What is Somatics?
Somatics is a safe, gentle, low effort movement practice designed specifically to release chronic muscle tension, alleviate the physical effects of stress and allows you to move freely and comfortably. Somatics puts you back in charge of your body, you learn how to recognise when your muscles are getting stiff and tight, what causes this to happen, and best of all, what to do about it.
It’s a practical and straight forward self care strategy.
Sounds great, how does it work?
By engaging your brain. Your brain has absolute control over your muscles, so if your muscles are stiff and tight, it’s because your brain is telling them to be stiff and tight. Somatics is all about learning how to use your brain to quickly release tension and relax your muscles. This is achieved via a technique called Pandiculation.
Animals pandiculate all the time, up to 40 times a day! Cats in particular are master pandiculators, no wonder they move so well. Kids will also naturally pandiculate a lot, but it is something adults tend to stop doing. A yawn upon waking is a type of reflexive pandiculation. You reach out your arms and stiffen the trunk and extremities often even opening the jaws wide, then you gently relax. Can you remember the last time you actually yawned in that way before getting out of bed on a Monday morning?
So what exactly is a pandiculation?
Within the context of Somatic Education a ‘pandiculation’ is a voluntary and deliberate tightening of our muscles, followed by a slow, smooth voluntary and deliberate release of those muscles, then a pause at rest. It’s that simple. By voluntarily contracting your muscles you engage the part of your brain involved in learning movements, the sensorimotor cortex (see below). This takes your muscles off auto pilot and puts you back in voluntary control of your muscles.
Interesting. So how do our muscles get all tight and sore in the first place?
Great question! There are many reasons; stress (both physical, mental and emotional), accidents, falls, injuries, surgeries, repetitive actions, collisions. All of these can contribute to chronic muscle tension. This tension builds up in our nervous system day after day, week after week. The more stress, accidents and injuries we experience, the more tension we accumulate, the stiffer our bodies feel, and the harder it is to move freely.
A little bit of tension might just make us feel a bit inflexible, not able to touch our toes, or not able to move as freely as we used to.
A lot of tension can contribute to chronic muscle pain anywhere in our body, and severely compromised movement.
In Somatics we have a name for chronic involuntary muscle tightness. We call it Sensory Motor Amnesia or ‘SMA’. You have literally forgotten how to sense and move some of your muscles. Somatic Movements help you remember how to sense and move those muscles, and, when practiced regularly, get even better at sensing and moving your muscles.
Ok tell me more about Sensory Motor Amnesia…
Sensor Motor Amnesia (SMA) shows up as three predictable patterns of tension that are easily observable in people.
Thomas Hanna, author of the book Somatics, called these patterns ‘The Three Reflexes’.
- Green Light Reflex – this is tightness in all the muscles of the back of the body.

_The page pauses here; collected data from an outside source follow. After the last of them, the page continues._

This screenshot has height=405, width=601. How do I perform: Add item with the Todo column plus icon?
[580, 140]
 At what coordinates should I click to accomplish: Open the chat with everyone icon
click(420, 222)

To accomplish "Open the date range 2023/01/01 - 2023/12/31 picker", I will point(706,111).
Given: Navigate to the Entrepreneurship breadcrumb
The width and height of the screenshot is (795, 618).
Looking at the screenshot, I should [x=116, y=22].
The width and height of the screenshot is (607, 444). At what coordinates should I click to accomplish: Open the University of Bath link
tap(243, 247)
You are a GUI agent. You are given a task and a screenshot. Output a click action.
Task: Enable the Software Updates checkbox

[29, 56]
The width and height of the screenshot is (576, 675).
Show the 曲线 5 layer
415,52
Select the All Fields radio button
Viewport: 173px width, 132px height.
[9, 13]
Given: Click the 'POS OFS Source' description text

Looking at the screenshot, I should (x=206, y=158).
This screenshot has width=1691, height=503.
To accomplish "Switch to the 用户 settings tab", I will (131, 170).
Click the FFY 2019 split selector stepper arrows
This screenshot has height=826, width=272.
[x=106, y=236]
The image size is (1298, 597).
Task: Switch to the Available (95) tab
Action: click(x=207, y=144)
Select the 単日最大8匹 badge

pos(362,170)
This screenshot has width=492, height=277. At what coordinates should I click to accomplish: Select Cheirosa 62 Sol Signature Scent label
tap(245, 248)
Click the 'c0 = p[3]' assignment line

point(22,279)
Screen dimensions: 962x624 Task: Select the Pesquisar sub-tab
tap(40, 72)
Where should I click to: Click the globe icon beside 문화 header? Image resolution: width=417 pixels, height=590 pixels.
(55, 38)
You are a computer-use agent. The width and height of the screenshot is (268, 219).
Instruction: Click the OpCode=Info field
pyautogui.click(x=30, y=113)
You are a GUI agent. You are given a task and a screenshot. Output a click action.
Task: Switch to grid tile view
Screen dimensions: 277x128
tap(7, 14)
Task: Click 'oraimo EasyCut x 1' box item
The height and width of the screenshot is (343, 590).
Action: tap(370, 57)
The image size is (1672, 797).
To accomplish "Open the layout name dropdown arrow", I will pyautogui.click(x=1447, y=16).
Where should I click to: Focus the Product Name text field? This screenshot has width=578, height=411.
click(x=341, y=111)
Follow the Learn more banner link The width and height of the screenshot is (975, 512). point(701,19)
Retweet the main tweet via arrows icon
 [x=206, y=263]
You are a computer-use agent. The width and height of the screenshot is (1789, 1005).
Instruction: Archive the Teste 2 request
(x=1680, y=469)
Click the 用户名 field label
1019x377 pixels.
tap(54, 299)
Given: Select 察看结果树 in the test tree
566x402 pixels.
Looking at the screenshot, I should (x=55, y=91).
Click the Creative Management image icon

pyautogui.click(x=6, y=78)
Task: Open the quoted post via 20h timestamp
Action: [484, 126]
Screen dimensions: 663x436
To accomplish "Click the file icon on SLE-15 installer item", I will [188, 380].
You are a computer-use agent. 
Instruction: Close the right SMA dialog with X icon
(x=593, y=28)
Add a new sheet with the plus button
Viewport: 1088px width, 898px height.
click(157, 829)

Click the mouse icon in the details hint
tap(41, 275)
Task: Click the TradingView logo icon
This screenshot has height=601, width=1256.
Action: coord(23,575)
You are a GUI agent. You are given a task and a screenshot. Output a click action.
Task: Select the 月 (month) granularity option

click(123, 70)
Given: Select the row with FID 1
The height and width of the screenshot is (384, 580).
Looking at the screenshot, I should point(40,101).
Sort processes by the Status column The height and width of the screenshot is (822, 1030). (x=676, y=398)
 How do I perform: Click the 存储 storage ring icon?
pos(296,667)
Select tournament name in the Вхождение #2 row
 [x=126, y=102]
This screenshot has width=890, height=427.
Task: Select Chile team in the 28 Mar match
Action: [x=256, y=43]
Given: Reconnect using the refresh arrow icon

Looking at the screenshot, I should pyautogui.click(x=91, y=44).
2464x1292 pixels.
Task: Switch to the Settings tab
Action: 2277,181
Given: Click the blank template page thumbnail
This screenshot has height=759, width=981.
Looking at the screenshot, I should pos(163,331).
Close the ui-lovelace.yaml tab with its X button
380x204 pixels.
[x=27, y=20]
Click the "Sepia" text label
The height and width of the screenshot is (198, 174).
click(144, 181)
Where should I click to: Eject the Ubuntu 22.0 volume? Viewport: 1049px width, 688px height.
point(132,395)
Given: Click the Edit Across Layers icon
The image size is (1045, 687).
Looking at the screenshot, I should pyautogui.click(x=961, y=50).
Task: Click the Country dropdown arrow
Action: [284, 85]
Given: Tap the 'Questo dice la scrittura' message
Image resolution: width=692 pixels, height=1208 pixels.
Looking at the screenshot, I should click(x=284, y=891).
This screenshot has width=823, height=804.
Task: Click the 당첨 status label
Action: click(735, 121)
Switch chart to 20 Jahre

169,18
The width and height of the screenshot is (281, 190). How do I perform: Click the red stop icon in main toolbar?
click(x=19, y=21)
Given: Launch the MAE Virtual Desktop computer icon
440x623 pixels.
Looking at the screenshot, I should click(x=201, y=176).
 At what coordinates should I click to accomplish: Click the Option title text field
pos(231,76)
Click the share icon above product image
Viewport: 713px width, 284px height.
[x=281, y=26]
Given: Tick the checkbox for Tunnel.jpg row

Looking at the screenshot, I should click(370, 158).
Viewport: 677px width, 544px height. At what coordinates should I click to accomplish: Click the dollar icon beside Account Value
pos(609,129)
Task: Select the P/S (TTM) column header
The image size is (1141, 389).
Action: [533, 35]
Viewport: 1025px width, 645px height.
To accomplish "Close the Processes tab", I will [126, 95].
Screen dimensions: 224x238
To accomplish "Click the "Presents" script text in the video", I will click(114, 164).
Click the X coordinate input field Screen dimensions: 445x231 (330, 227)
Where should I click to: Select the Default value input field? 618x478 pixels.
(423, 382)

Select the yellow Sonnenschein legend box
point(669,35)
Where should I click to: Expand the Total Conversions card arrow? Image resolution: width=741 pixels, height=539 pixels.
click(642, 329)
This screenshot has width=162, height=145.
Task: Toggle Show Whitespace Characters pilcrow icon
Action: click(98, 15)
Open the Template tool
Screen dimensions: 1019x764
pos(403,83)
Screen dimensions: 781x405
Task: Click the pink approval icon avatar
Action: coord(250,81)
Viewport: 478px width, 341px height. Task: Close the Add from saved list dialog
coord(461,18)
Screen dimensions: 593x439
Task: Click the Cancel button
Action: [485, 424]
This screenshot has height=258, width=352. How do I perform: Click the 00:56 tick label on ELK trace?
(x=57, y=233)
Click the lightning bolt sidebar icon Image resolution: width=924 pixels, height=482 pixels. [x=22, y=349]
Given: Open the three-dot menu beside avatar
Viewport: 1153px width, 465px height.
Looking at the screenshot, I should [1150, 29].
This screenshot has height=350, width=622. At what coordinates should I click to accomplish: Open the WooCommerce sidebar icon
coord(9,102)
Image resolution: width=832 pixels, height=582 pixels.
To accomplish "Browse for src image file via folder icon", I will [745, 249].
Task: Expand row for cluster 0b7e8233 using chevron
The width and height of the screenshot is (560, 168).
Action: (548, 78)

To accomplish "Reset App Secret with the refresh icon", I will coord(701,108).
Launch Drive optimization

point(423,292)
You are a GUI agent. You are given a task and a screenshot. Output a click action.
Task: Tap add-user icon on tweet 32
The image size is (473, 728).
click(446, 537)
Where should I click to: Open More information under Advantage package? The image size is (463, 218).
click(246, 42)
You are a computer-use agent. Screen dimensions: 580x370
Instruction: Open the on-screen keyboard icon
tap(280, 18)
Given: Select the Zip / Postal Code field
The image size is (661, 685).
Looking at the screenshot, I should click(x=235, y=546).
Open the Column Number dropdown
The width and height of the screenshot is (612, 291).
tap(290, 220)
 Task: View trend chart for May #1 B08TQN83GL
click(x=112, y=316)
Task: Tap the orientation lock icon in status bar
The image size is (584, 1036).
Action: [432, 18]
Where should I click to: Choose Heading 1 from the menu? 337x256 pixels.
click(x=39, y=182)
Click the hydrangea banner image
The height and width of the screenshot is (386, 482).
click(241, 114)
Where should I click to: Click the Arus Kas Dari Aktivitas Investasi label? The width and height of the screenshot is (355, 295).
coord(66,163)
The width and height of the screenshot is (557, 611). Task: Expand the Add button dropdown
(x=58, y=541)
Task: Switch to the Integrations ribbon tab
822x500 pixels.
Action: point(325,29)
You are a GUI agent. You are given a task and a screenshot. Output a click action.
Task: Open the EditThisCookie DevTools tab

- Red Light Reflex – this is tightness in all the muscles of the front of the body.
- Trauma Reflex – this is tightness in the muscles of one side of the body usually centred around a site of physical injury.
There are a series of specific Somatic Movements to address all of the muscles involved in each of the reflexes described above. Once you have learned them, you never have to worry about getting stuck in one of those reflexes ever again. Somatics takes the mystery out of muscle tension.
Neck and shoulders tight after a stressful day in the office? No problem, I’ll do my Somatic Movements when I get home, that’ll have my neck and shoulders feeling loose and comfortable in no time.
Hips sore from that run at the weekend? Not for long, I’ll do that nice twisting Somatic Movement I learned before bed tonight, that always makes my hips feel better.
Lower back feeling tight after that Deadlift PR? Not to worry, I know just which Somatic Movements to use to make it feel supple and strong again.